Blood has been spilled but the coup has missed its mark. News of the crime spread quickly all over Florence, and the Medici friends and their followers go on the hunt for the guilty party.
Revenge is served
Jacopo de’ Pazzi, who was brought back to Florence after trying to escape to the Apennines, is taken as a prisoner, and hanged from one of Palazzo Vecchio’s windows. The same fate was to befall Francesco de’ Pazzi, his cousin Renato, and Salviati. And by the end the entire Pazzi family was dealt with, the majority killed, and the rest imprisoned or exiled.
Even Guglielmo de’ Pazzi, husband of Lorenzo’s sister Bianca – a marriage that was supposed to make the two families united and peaceful – was condemned to lifelong exile. The memory of the Pazzi was erased from the annals of Florence, their property confiscated and their coats of arms removed.

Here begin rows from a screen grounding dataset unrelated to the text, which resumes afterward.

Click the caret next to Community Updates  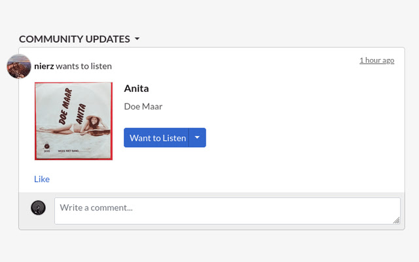click(x=137, y=39)
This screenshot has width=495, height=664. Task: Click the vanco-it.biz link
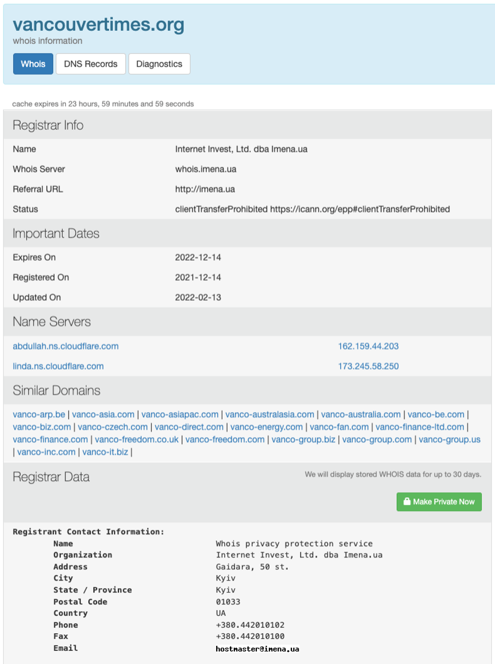[x=105, y=452]
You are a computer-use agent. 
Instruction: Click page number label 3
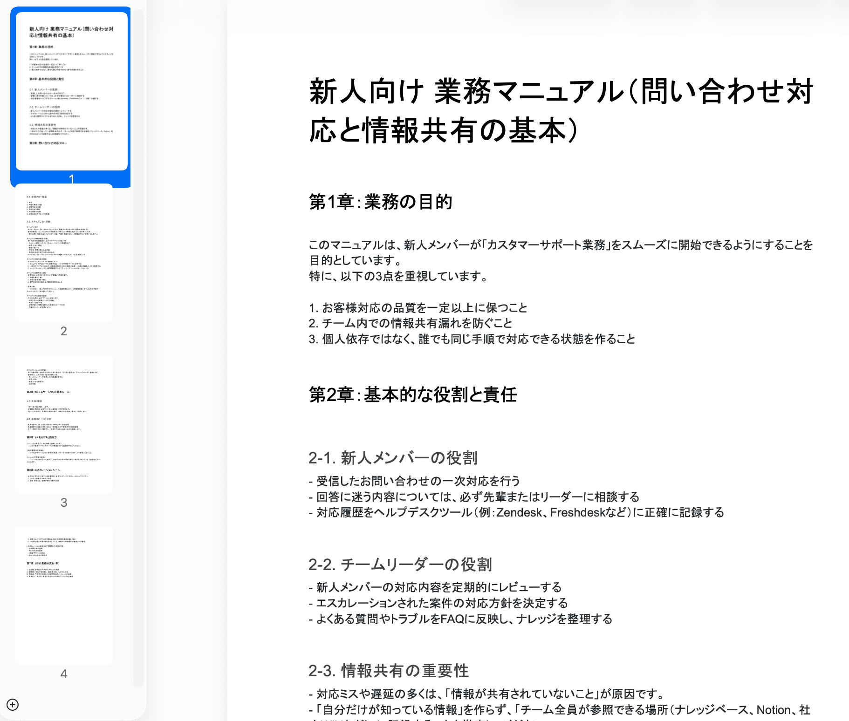click(64, 503)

Giuliano was buried and mourned, while Lorenzo emerged from the Pazzi conspiracy with reinforced power and prestige. Known as “the Magnificent” he had no official title in the Republic, and yet remained its leader until his death in 1492.
DID YOU KNOW? The second season of the Medici series, “Medici: the Magnificent”, was released on Netflix early in 2019. It focuses – but it’s not entirely historically accurate – on the facts that lead to the Pazzi Conspiracy.